■ Aufgabe 1
Forme die Zeilen der Auflistung von der Zeile mit „Image resolution: width=935“ bis zum Ende der Auflistung, beide Enden eingeschlossen, in eine Markdown-Tabelle mit den Spalten „Nr“ und „Inhalt“ um. Leerzeilen fallen dabei weg.

■ Vorliegender Text
::::::::
Der Bergkristall der Berner Alpen

Der Bergkristall der Berner Alpen

Der Bergkristall der Berner Alpen

Das Gasteretal ist ein sagenumwobenes, verwunschenes, wildes und erstaunlich wandelbares Tal bei Kandersteg im Berner Oberland. Es ist auch einer der liebsten Rückzugsorte von Kanderstegs berühmtestem Sohn, Altbundesrat Adolf Ogi. In «Lieblingsorte: Dölf Ogi im wildromantischen Gasteretal» nimmt er Sie mit auf eine philosophische Meditation über die Kraft und Schönheit der Natur, über ein Tal, dessen wechselhafte Geschichte viele Jahrhunderte zurückreicht, und über die Menschen, die symbiotisch in und mit diesem Kraftort leben.

Text: Alain Diezig  |  Fotos: Robert Bösch, Dr. Andrea Fischbacher

Wenn es einen Landstrich gibt in der Schweiz, der untrennbar mit dem Namen einer bekannten Schweizer Persönlichkeit verknüpft ist, dann ist das das Gasteretal und Altbundesrat Adolf Ogi. Die Verbindung der beiden ist schon nahezu ikonisch. Ins Gasteretal führte Ogi 1993 den Gesamtbundesrat und im Jahr 2000 den damaligen UNO-Generalsekretär Kofi A. Annan. In diesem Tal liegt auch die sagenumwobene Quelle der berühmten Bergkristalle, die Ogi als Politiker zu verteilen pflegte. Wie Adolf Ogis Cousin Hermann Ogi verrät, führt der Altbundesrat immer noch stets ein Exemplar mit sich. Das hat ihm der erfahrene Strahler, Lokalhistoriker, Dorfchronist und Sachbuchautor eingeschärft, denn «der richtige Stein tut jedem gut».

Wo diese Kristallklüfte nun denn genau liegen, bleibt natürlich streng geheim. Kein Geheimnis ist aber, dass Dölf Ogi dem Gasteretal auch nach dem Ende seiner aktiven politischen Karriere weiterhin sehr zugetan ist. «Lieblingsorte: Dölf Ogi im wildromantischen Gasteretal» ist nicht nur ein Wanderführer durch dieses ganz erstaunliche Tal; es zeigt Ogi von einer nachdenklichen, philosophischen Seite, die auch Menschen, die seine politische Karriere aufmerksam verfolgten, unbekannt sein dürfte.
::::::::
■ Die Auflistung
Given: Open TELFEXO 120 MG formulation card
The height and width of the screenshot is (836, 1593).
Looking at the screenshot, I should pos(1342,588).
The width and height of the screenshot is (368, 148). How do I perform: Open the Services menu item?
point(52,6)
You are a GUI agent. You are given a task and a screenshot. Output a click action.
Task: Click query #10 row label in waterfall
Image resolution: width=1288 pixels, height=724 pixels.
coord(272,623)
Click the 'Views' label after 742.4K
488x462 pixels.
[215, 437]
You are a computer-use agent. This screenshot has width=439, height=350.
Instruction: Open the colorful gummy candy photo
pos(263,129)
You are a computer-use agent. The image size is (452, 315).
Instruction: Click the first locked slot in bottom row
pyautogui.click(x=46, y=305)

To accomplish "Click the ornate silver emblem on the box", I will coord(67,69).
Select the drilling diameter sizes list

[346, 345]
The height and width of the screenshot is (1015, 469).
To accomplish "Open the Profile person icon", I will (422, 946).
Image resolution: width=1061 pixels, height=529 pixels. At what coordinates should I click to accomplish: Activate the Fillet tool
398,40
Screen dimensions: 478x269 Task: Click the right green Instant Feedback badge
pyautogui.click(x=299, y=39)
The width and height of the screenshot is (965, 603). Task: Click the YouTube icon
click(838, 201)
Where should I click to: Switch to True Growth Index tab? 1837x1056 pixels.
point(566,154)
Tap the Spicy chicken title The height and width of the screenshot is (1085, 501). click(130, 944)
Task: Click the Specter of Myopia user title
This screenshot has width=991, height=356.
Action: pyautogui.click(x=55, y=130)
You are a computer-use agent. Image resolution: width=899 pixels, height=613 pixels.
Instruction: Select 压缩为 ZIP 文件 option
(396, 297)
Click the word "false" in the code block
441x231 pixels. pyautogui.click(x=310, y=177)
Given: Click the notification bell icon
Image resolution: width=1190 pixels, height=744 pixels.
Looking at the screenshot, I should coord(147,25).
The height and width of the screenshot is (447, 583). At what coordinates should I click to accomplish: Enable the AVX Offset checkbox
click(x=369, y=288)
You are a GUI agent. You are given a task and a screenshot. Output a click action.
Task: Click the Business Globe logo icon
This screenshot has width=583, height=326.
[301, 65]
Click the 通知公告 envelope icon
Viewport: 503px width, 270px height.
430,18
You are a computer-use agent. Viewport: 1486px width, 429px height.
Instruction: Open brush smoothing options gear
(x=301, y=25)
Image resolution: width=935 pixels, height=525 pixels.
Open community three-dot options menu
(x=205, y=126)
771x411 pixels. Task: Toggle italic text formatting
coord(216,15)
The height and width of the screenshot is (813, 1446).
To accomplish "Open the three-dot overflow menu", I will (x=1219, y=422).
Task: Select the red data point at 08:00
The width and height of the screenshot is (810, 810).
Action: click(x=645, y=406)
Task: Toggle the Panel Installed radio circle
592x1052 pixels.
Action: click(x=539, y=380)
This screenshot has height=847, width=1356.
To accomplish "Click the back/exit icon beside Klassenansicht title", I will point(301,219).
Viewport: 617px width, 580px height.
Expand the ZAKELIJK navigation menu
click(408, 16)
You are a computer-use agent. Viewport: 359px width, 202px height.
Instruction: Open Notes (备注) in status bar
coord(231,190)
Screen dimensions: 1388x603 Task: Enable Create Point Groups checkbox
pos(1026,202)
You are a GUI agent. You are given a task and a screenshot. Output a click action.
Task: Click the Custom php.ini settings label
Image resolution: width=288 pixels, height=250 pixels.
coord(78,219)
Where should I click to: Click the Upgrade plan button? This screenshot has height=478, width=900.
::::::::
■ Aufgabe 2
Schreibe den Abschnitt des Textes über das Gasteretal zwischen „Das Gasteretal ist“ und „diesem Kraftort leben.“ einschließlich neu und setze dabei „Landschaft“ an die Stelle von „Natur“.

■ Lösung 1
| Nr | Inhalt |
|---|---|
| 1 | Image resolution: width=935 pixels, height=525 pixels. |
| 2 | Open community three-dot options menu |
| 3 | (x=205, y=126) |
| 4 | 771x411 pixels. Task: Toggle italic text formatting |
| 5 | coord(216,15) |
| 6 | The height and width of the screenshot is (813, 1446). |
| 7 | To accomplish "Open the three-dot overflow menu", I will (x=1219, y=422). |
| 8 | Task: Select the red data point at 08:00 |
| 9 | The width and height of the screenshot is (810, 810). |
| 10 | Action: click(x=645, y=406) |
| 11 | Task: Toggle the Panel Installed radio circle |
| 12 | 592x1052 pixels. |
| 13 | Action: click(x=539, y=380) |
| 14 | This screenshot has height=847, width=1356. |
| 15 | To accomplish "Click the back/exit icon beside Klassenansicht title", I will point(301,219). |
| 16 | Viewport: 617px width, 580px height. |
| 17 | Expand the ZAKELIJK navigation menu |
| 18 | click(408, 16) |
| 19 | You are a computer-use agent. Viewport: 359px width, 202px height. |
| 20 | Instruction: Open Notes (备注) in status bar |
| 21 | coord(231,190) |
| 22 | Screen dimensions: 1388x603 Task: Enable Create Point Groups checkbox |
| 23 | pos(1026,202) |
| 24 | You are a GUI agent. You are given a task and a screenshot. Output a click action. |
| 25 | Task: Click the Custom php.ini settings label |
| 26 | Image resolution: width=288 pixels, height=250 pixels. |
| 27 | coord(78,219) |
| 28 | Where should I click to: Click the Upgrade plan button? This screenshot has height=478, width=900. |

■ Lösung 2
Das Gasteretal ist ein sagenumwobenes, verwunschenes, wildes und erstaunlich wandelbares Tal bei Kandersteg im Berner Oberland. Es ist auch einer der liebsten Rückzugsorte von Kanderstegs berühmtestem Sohn, Altbundesrat Adolf Ogi. In «Lieblingsorte: Dölf Ogi im wildromantischen Gasteretal» nimmt er Sie mit auf eine philosophische Meditation über die Kraft und Schönheit der Landschaft, über ein Tal, dessen wechselhafte Geschichte viele Jahrhunderte zurückreicht, und über die Menschen, die symbiotisch in und mit diesem Kraftort leben.